The moves are aimed at addressing the problems flagged by regulators after a public uproar over foreclosure practices last fall. JPMorgan, Bank of America, GMAC, Wells Fargo and other big lenders were forced to review tens of thousands of mortgage files after revelations of paperwork mistakes and other errors. In some cases, those institutions were also forced to temporarily halt foreclosures across the country.

The settlement with federal regulators still leaves open the possibility of fines and other legal actions.

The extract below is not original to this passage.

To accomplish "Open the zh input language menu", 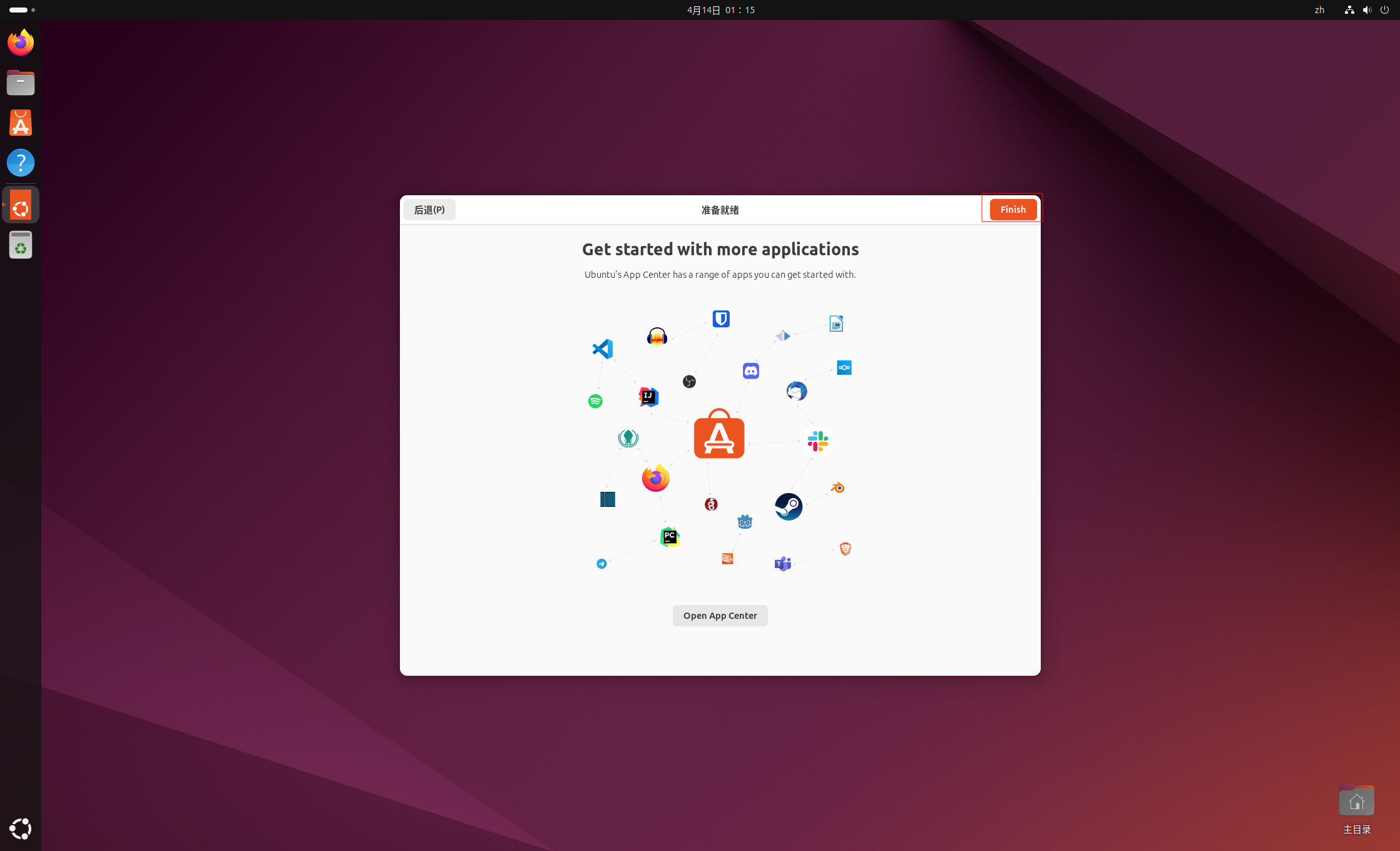I will pos(1319,10).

But it does not end separate settlement talks with state attorneys general, who have been pressing the banks to expand their mortgage modification programs and to pay at least $20 billion in penalties.

Nor does Wednesday’s agreement with federal regulators address a flurry of lawsuits from private investors seeking to recover losses on troubled loans and securities the bank sold.

Although there has been little progress in the negotiations with either the attorneys general or investors, the bank has been setting aside money for any eventual deals. JPMorgan put aside an additional $650 million in the first quarter to cover these potential legal claims and other foreclosure-related costs, after increasing its litigation reserves by more than $6.7 billion in 2010.

The bank also added $420 million to a separate reserve to cover expected losses stemming from the repurchase of faulty loans that it had sold to Fannie Mae and Freddie Mac, the government-controlled housing finance companies. Previously, it had set aside more than $5.6 billion for these claims.

“I think a good global settlement will be good for everybody,” Mr. Dimon said. “Keeping this mess going on is not good for anybody.”

The number of mortgage troubles overshadowed an otherwise solid quarter for most of the bank’s other businesses. JPMorgan’s quarterly profit of $5.6 billion, or $1.28 a share, exceeded analysts’ estimates and was a sharp increase over the $3.3 billion, or 74 cents a share, that the company earned a year earlier.

Indeed, JPMorgan’s investment bank posted a $2.4 billion profit, down 4 percent from a year ago, when unusually strong trading results helped fuel a record profit.

Investment banking fees were up 23 percent, as JPMorgan benefited from dozens of new deals, including ATT’s $39 billion planned acquisition of T-Mobile USA. Fixed income trading revenue was up 33 percent from the prior year, while revenue from its equities group fell 8 percent on lower trading volumes.

The corporate bank, which provides loans to mid-size companies, reported earnings of $546 million, up 3 percent from the period a year earlier. Bank officials pointed to a marked improvement in the number of mid-size businesses seeking credit.

The credit card division reported a $1.3 billion profit, up 3 percent from the period a year earlier. But much of that gain was a result of the bank’s decision to release about $2 billion it had previously set aside to cover losses.

This post has been revised to reflect the following correction:

Correction: April 13, 2011

A previous version of the story had an incorrect share price.